Facet joint injection is indicated for some patients, but most will require systemic analgesia (Fig. 4). Drug selection should reflect the aetiology of LBP, which often represents a combination of nociceptive and neuropathic pain. Tramadol is particularly appropriate in this context because it has demonstrated efficacy against both types of pain [4]. The multimodal combination of paracetamol plus tramadol is an effective and well-tolerated choice for most patients with moderate-to-severe LBP, including elderly patients who are often renally impaired and/or at increased cardiovascular risk [36]. Young, healthy individuals could receive anti-inflammatory drugs, either alone or at a reduced dose, in combination with paracetamol plus tramadol. There was a strong consensus, however, that paracetamol plus tramadol should be the preferred choice for long-term pain management.

Fig. 4
figure 4

Therapeutic options for treating moderate-to-severe low back pain. Abbreviations: COX-2, cyclo-oxygenase-2; NSAID, non-steroidal anti-inflammatory drug

Pain from injury and/or joint surgery

The WGPM reviewed pain after acute injury (such as a sports injury) in three phases: (1) acute sports injury; (2) post-operative pain after day-care surgery and (3) rehabilitation. There was consistent agreement on the value of a multimodal approach to pain management throughout all three phases.

(1) Acute sports injury

Anti-inflammatory doses of NSAIDs are recommended for the initial treatment for a moderately painful sports injury in a young patient.
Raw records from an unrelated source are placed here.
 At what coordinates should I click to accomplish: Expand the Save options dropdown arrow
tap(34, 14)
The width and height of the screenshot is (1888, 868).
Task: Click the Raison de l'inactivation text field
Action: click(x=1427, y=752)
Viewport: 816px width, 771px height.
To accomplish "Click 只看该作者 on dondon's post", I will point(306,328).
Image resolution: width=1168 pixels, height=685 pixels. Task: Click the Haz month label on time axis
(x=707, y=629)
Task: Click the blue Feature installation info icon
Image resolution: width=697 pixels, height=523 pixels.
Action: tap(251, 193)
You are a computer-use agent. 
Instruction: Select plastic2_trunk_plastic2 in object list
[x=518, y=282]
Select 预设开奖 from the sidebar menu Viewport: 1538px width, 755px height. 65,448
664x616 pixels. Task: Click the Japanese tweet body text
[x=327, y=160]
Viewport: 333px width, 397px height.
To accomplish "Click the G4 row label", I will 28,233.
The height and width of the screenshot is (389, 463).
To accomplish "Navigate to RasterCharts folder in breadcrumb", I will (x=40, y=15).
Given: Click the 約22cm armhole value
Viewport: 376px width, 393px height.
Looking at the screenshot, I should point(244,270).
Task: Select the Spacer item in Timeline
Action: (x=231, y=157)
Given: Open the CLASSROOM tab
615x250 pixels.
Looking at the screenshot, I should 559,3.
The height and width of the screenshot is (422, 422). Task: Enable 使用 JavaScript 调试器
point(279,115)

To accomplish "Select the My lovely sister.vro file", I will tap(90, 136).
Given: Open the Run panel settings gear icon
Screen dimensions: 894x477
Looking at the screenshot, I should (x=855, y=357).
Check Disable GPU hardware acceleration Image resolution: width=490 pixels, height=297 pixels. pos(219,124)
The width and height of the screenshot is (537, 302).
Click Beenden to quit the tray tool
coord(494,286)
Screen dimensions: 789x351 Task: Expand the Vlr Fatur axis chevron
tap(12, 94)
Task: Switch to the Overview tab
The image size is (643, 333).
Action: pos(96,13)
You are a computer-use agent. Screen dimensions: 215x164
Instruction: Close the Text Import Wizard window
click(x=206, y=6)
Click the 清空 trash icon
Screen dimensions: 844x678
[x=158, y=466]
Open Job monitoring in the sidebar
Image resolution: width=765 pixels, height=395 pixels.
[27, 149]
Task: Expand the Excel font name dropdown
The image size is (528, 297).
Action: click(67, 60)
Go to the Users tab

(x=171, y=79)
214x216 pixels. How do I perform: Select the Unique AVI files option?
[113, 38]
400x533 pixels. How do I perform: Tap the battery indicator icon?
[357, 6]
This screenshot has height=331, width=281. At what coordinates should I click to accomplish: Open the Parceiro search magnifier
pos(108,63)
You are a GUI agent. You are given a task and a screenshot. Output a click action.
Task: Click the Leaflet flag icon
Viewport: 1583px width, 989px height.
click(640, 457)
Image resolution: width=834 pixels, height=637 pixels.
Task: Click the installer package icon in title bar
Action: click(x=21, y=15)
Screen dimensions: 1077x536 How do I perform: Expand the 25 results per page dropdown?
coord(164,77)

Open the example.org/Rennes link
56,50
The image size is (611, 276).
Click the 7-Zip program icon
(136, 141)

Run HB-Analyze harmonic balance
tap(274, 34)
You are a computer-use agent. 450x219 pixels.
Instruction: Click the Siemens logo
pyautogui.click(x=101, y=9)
If these drugs prove inadequate and/or pain worsens, then paracetamol, weak opioid combinations, tramadol and strong opioids may be added as required (Fig. 5a). However, NSAIDs should not be started in patients who are referred for immediate surgery due to the associated risk of bleeding, and should be stopped at least five half-lives before a planned surgical procedure.

Fig. 5
figure 5

Therapeutic options for treating moderate-to-severe pain following injury: (a) immediately following injury, (b) after day-care surgery, and (c) supporting rehabilitation. Abbreviations: COX-2, cyclo-oxygenase-2; IR, immediate release; SR, sustained release; NSAID, non-steroidal anti-inflammatory drug; PRN, use on an as needed basis

(2) Post-operative pain after day-care surgery

Systemic analgesia should be stepped down from day 3 after surgery, as shown in Fig. 5b. COX-2 inhibitor or non-selective NSAID therapy should be given for no more than 3–5 days. Opioid agents should be stepped down as the need for pain control diminishes until the patient is receiving baseline therapy with paracetamol alone.

(3) Rehabilitation

Stepping down treatment after surgery should mean that patients are receiving baseline paracetamol for chronic pain management, but additional analgesia may be required to enable patients to follow their rehabilitation programme (Fig. 5c). Short-term use of non-selective NSAIDs or COX-2 inhibitors can be beneficial in controlling inflammatory pain and supporting active rehabilitation, but this should be limited in duration. In addition, opioid agents and weak opioid combinations can alleviate both baseline pain and pain during motion.

Conclusions

Recent developments, including newly published data and regulatory reviews and advice, have brought dramatic changes to the range of analgesic drugs that are advisable—or even available—to use in the management of moderate-to-severe musculoskeletal pain.

Both USA and European regulatory authorities have advised restricting the use of COX-2 inhibitors (and, to a lesser extent, non-selective NSAIDs), and treatment guidelines must now evolve to reflect these outcomes.

The target population for pain management is expanding due to ageing populations, and these patients are likely to have an increased GI and/or cardiovascular risk. There is a growing need for effective and safe analgesic agents that are appropriate for this vulnerable population.

This need has prompted an increasing appreciation of the value of multimodal analgesia in the management of moderate-to-severe pain, and the combination paracetamol plus tramadol has emerged as a particularly useful candidate for chronic pain management.